Stored data entries
_ _ _ _ _

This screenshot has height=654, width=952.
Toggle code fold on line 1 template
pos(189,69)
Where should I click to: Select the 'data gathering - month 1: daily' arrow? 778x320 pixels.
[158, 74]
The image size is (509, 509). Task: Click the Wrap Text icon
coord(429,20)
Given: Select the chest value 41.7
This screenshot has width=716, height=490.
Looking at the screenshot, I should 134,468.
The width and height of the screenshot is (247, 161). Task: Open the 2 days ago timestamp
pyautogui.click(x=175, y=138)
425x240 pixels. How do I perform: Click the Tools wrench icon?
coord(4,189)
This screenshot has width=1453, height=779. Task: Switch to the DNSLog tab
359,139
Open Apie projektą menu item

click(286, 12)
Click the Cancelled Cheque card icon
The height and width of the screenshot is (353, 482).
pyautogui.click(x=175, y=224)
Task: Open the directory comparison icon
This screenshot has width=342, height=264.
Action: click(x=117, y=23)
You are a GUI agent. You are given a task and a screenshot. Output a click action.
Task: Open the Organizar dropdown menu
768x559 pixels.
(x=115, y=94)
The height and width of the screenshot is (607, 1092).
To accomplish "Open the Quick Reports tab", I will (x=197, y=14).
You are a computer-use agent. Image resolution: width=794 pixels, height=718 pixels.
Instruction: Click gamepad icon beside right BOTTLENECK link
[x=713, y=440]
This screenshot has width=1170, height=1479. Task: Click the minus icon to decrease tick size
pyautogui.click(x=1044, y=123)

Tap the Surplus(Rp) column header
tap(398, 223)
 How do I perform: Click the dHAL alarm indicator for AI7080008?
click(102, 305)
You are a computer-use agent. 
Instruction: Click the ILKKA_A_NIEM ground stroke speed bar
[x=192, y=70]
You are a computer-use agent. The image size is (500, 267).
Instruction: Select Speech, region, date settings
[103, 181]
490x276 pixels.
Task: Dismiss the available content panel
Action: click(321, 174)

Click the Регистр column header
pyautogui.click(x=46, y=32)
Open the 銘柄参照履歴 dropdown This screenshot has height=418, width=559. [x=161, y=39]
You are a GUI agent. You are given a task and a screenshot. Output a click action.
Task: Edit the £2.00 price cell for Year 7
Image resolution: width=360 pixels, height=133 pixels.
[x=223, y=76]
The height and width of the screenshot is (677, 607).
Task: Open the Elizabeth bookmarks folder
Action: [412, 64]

_ _ _ _ _

Show a copy of each line from the data that includes the word "dropdown".

◆ **Response to the exercise**
Task: Open the Organizar dropdown menu
Open the 銘柄参照履歴 dropdown This screenshot has height=418, width=559. [x=161, y=39]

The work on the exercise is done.